━━━━━ MATERIAL FOR THIS EXERCISE
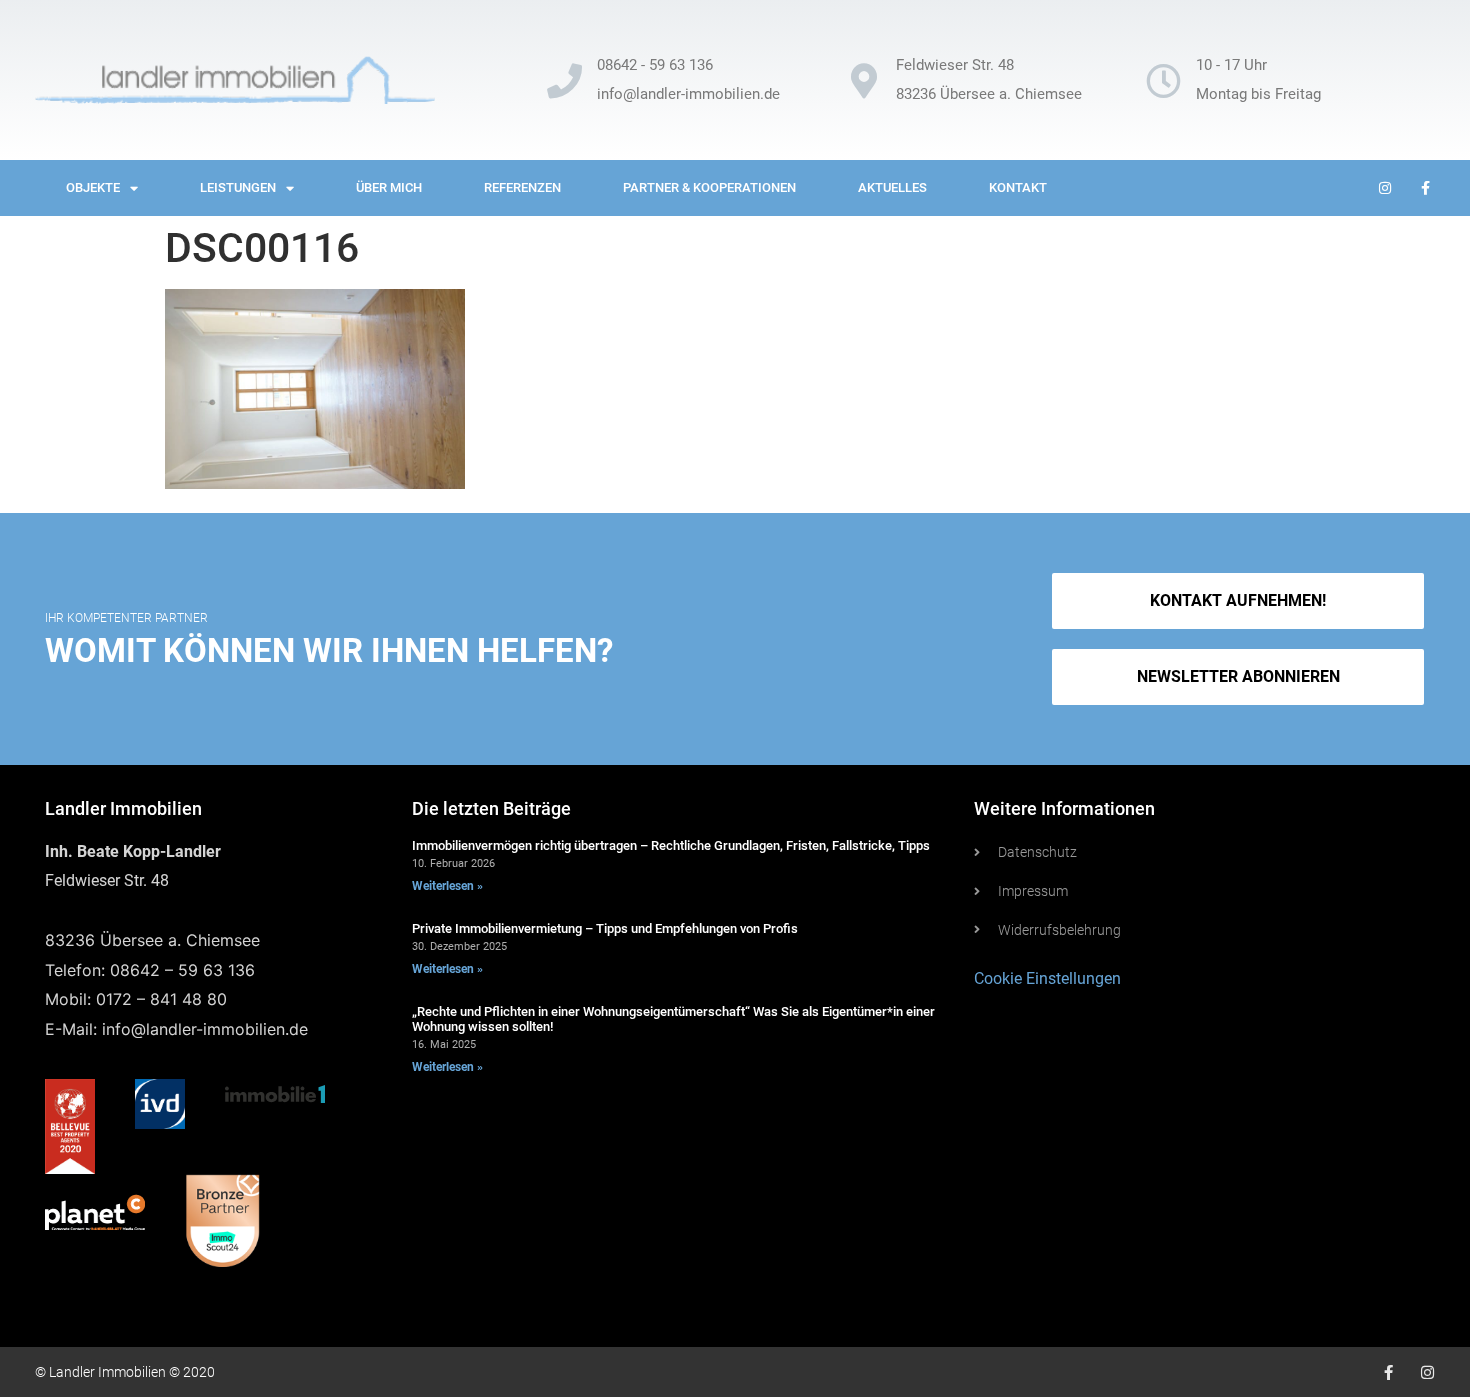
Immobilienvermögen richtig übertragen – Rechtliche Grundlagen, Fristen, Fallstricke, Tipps (671, 845)
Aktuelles (892, 187)
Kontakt (1018, 187)
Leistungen (238, 187)
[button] (1237, 677)
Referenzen (522, 187)
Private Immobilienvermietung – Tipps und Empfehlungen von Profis (605, 928)
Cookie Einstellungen (1047, 978)
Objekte (93, 187)
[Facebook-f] (1388, 1372)
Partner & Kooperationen (709, 187)
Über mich (389, 187)
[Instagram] (1427, 1372)
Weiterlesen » (447, 886)
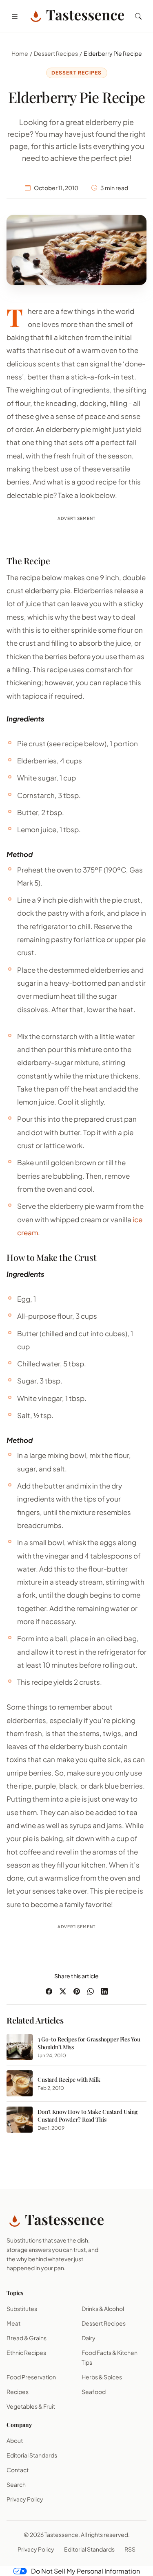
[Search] (138, 16)
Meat (13, 2323)
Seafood (94, 2391)
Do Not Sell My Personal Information (85, 2571)
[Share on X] (62, 1991)
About (15, 2440)
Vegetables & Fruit (31, 2406)
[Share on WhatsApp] (90, 1991)
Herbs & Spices (102, 2377)
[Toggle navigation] (15, 16)
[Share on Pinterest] (76, 1991)
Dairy (88, 2337)
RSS (129, 2549)
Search (16, 2484)
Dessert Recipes (56, 53)
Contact (18, 2469)
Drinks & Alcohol (103, 2308)
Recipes (18, 2391)
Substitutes (22, 2308)
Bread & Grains (27, 2337)
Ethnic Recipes (26, 2352)
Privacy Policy (25, 2499)
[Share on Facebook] (48, 1991)
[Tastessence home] (76, 16)
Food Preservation (31, 2377)
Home (19, 53)
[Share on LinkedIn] (104, 1991)
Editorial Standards (32, 2455)
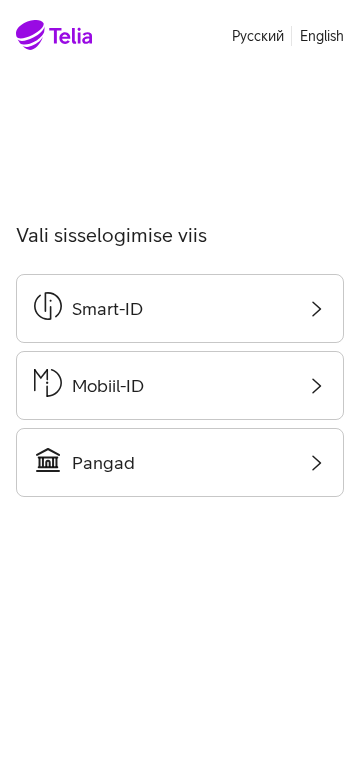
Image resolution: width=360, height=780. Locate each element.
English (322, 36)
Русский (258, 36)
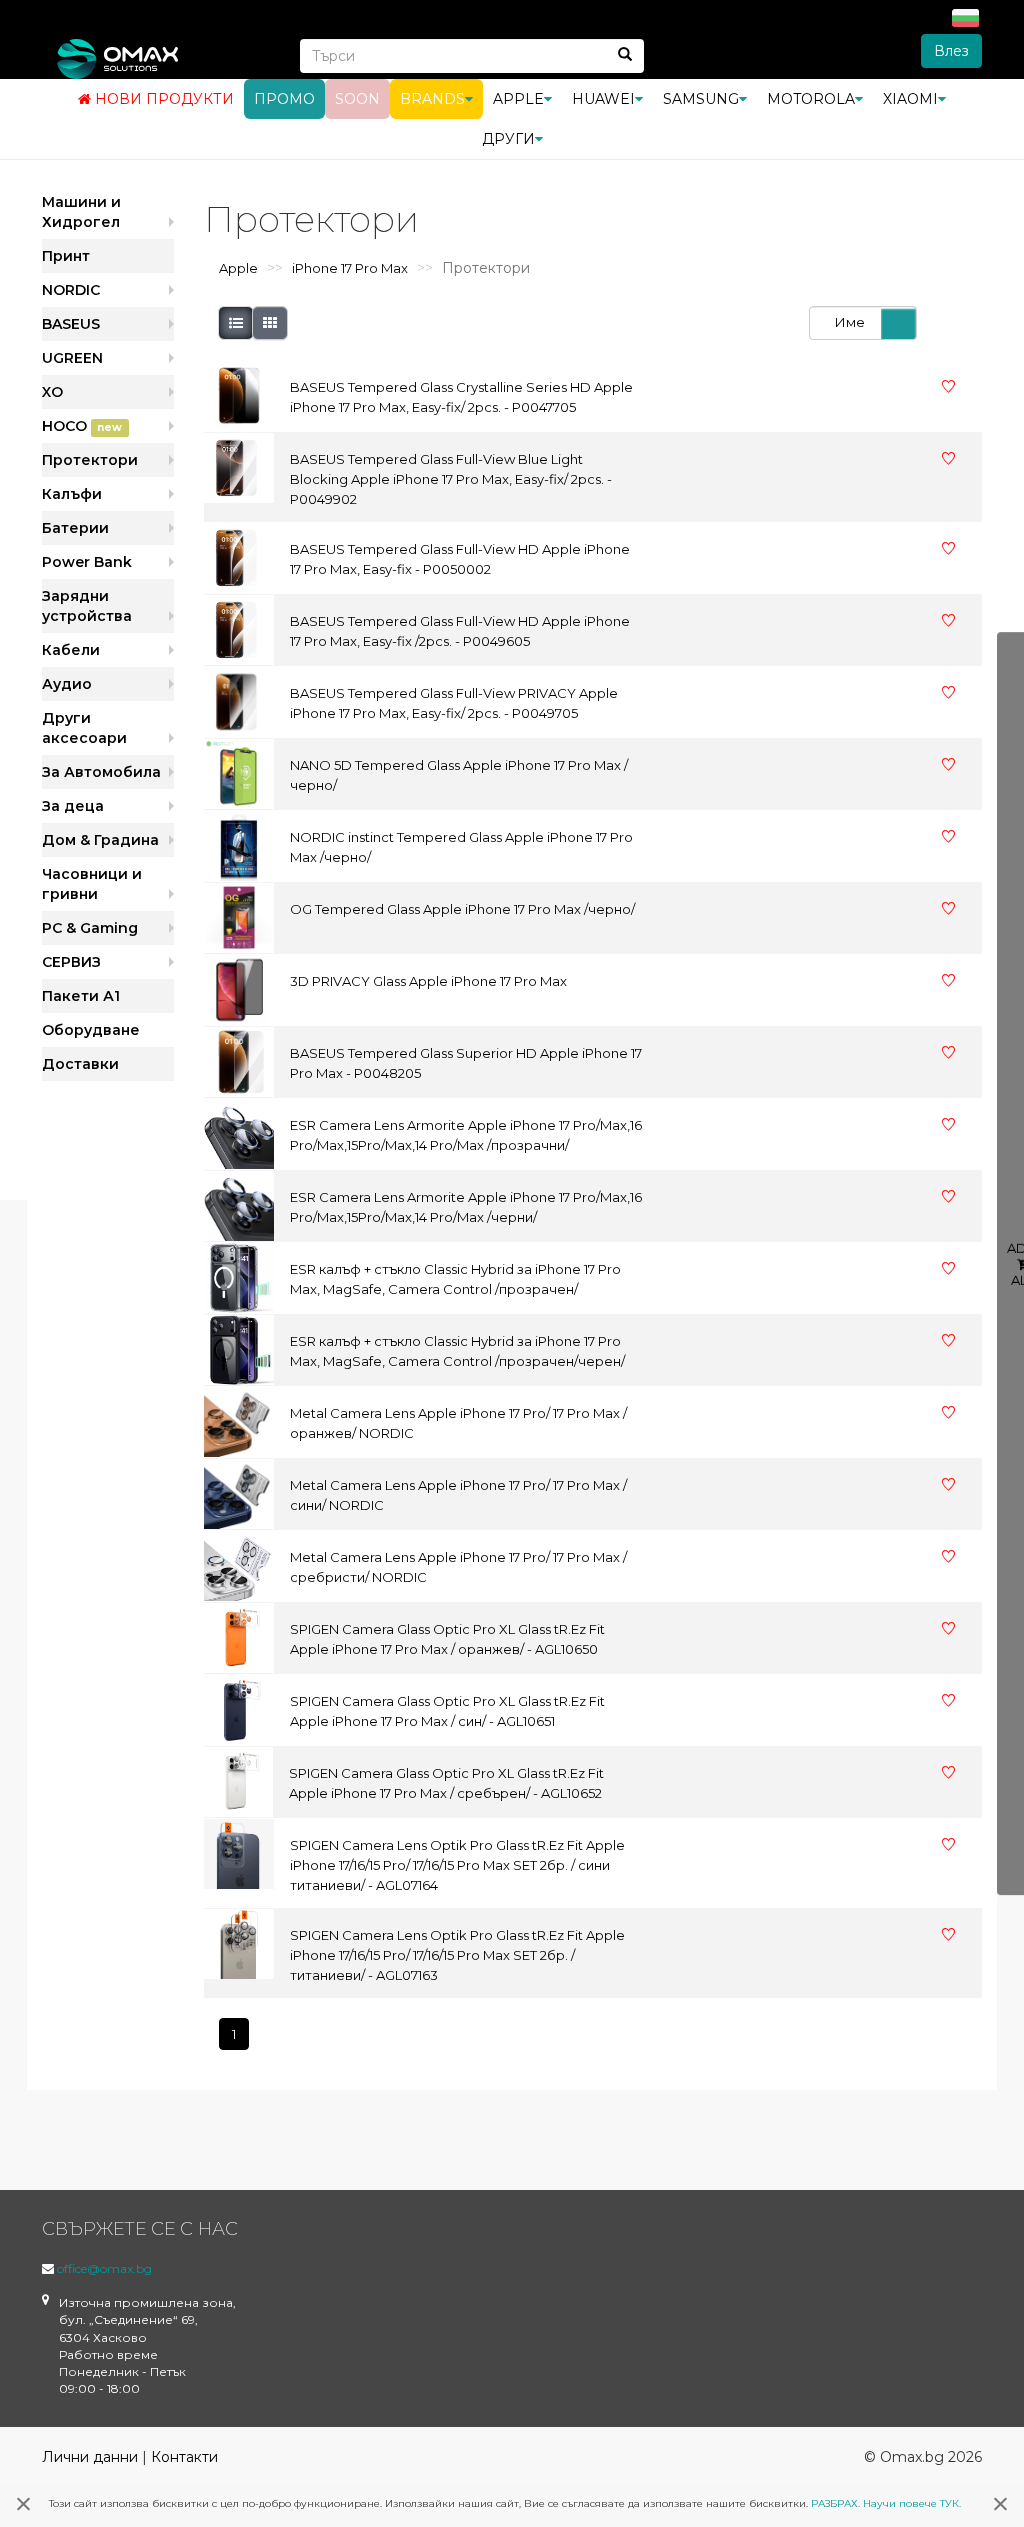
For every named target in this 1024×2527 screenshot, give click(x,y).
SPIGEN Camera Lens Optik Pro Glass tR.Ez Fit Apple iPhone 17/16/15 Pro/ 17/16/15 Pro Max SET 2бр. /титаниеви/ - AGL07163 (457, 1955)
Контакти (184, 2457)
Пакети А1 (81, 996)
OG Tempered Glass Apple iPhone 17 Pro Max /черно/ (462, 909)
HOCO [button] (82, 426)
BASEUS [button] (71, 324)
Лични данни (90, 2457)
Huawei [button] (603, 99)
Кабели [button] (71, 650)
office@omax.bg (104, 2268)
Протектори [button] (90, 460)
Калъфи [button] (72, 494)
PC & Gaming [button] (90, 928)
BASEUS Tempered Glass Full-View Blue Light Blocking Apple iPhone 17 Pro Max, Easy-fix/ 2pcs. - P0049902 (451, 479)
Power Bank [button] (87, 562)
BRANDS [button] (432, 99)
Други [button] (508, 139)
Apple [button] (518, 99)
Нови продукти (162, 99)
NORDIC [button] (71, 290)
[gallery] (270, 323)
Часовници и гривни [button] (92, 884)
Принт (66, 256)
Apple (238, 268)
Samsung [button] (701, 99)
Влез (951, 51)
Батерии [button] (75, 528)
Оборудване (91, 1030)
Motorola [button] (811, 99)
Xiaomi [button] (910, 99)
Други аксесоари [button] (84, 728)
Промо (284, 99)
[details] (236, 323)
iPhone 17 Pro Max (350, 268)
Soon (357, 99)
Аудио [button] (67, 684)
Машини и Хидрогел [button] (81, 212)
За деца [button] (73, 806)
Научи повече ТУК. (912, 2503)
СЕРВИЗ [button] (71, 962)
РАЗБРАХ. (835, 2503)
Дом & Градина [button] (100, 840)
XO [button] (52, 392)
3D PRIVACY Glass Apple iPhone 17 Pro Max (428, 981)
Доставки (80, 1064)
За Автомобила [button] (101, 772)
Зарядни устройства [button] (87, 606)
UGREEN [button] (72, 358)
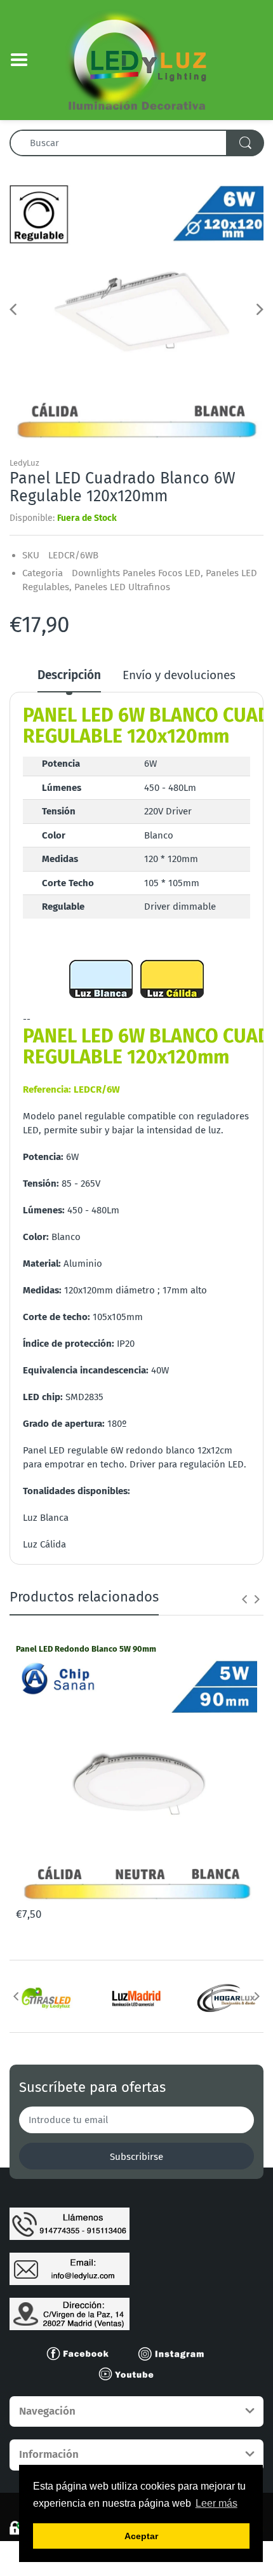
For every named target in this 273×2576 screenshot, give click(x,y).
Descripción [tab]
━━━━━━━━━━
§ PROMPT
From the first line to the last, repeat the records exactly. Leave out the pictures.

§ ANSWER TO THIS EXERCISE
Immobilienvermögen richtig übertragen – Rechtliche Grundlagen, Fristen, Fallstricke, Tipps (671, 845)
Aktuelles (892, 187)
Kontakt (1018, 187)
Leistungen (238, 187)
[button] (1237, 677)
Referenzen (522, 187)
Private Immobilienvermietung – Tipps und Empfehlungen von Profis (605, 928)
Cookie Einstellungen (1047, 978)
Objekte (93, 187)
[Facebook-f] (1388, 1372)
Partner & Kooperationen (709, 187)
Über mich (389, 187)
[Instagram] (1427, 1372)
Weiterlesen » (447, 886)
[Search] (138, 16)
Meat (13, 2323)
Seafood (94, 2391)
Do Not Sell My Personal Information (85, 2571)
[Share on X] (62, 1991)
About (15, 2440)
Vegetables & Fruit (31, 2406)
[Share on WhatsApp] (90, 1991)
Herbs & Spices (102, 2377)
[Toggle navigation] (15, 16)
[Share on Pinterest] (76, 1991)
Dairy (88, 2337)
RSS (129, 2549)
Search (16, 2484)
Dessert Recipes (56, 53)
Contact (18, 2469)
Drinks & Alcohol (103, 2308)
Recipes (18, 2391)
Substitutes (22, 2308)
Bread & Grains (27, 2337)
Ethnic Recipes (26, 2352)
Privacy Policy (25, 2499)
[Share on Facebook] (48, 1991)
[Tastessence home] (76, 16)
Food Preservation (31, 2377)
Home (19, 53)
[Share on LinkedIn] (104, 1991)
Editorial Standards (32, 2455)
Image resolution: width=360, height=780. Locate each element.
English (322, 36)
Русский (258, 36)
For every named target in this 1024×2527 screenshot, give click(x,y).
SPIGEN Camera Lens Optik Pro Glass tR.Ez Fit Apple iPhone 17/16/15 Pro/ 17/16/15 Pro Max SET 2бр. /титаниеви/ - AGL07163 (457, 1955)
Контакти (184, 2457)
Пакети А1 (81, 996)
OG Tempered Glass Apple iPhone 17 Pro Max /черно/ (462, 909)
HOCO [button] (82, 426)
BASEUS [button] (71, 324)
Лични данни (90, 2457)
Huawei [button] (603, 99)
Кабели [button] (71, 650)
office@omax.bg (104, 2268)
Протектори [button] (90, 460)
Калъфи [button] (72, 494)
PC & Gaming [button] (90, 928)
BASEUS Tempered Glass Full-View Blue Light Blocking Apple iPhone 17 Pro Max, Easy-fix/ 2pcs. - P0049902 (451, 479)
Power Bank [button] (87, 562)
BRANDS [button] (432, 99)
Други [button] (508, 139)
Apple [button] (518, 99)
Нови продукти (162, 99)
NORDIC [button] (71, 290)
[gallery] (270, 323)
Часовници и гривни [button] (92, 884)
Принт (66, 256)
Apple (238, 268)
Samsung [button] (701, 99)
Влез (951, 51)
Батерии [button] (75, 528)
Оборудване (91, 1030)
Motorola [button] (811, 99)
Xiaomi [button] (910, 99)
Други аксесоари [button] (84, 728)
Промо (284, 99)
[details] (236, 323)
iPhone 17 Pro Max (350, 268)
Soon (357, 99)
Аудио [button] (67, 684)
Машини и Хидрогел [button] (81, 212)
За деца [button] (73, 806)
Научи повече ТУК. (912, 2503)
СЕРВИЗ [button] (71, 962)
РАЗБРАХ. (835, 2503)
Дом & Градина [button] (100, 840)
XO [button] (52, 392)
3D PRIVACY Glass Apple iPhone 17 Pro Max (428, 981)
Доставки (80, 1064)
За Автомобила [button] (101, 772)
Зарядни устройства [button] (87, 606)
UGREEN [button] (72, 358)
For every named target in this 273×2576 screenshot, give click(x,y).
Descripción [tab]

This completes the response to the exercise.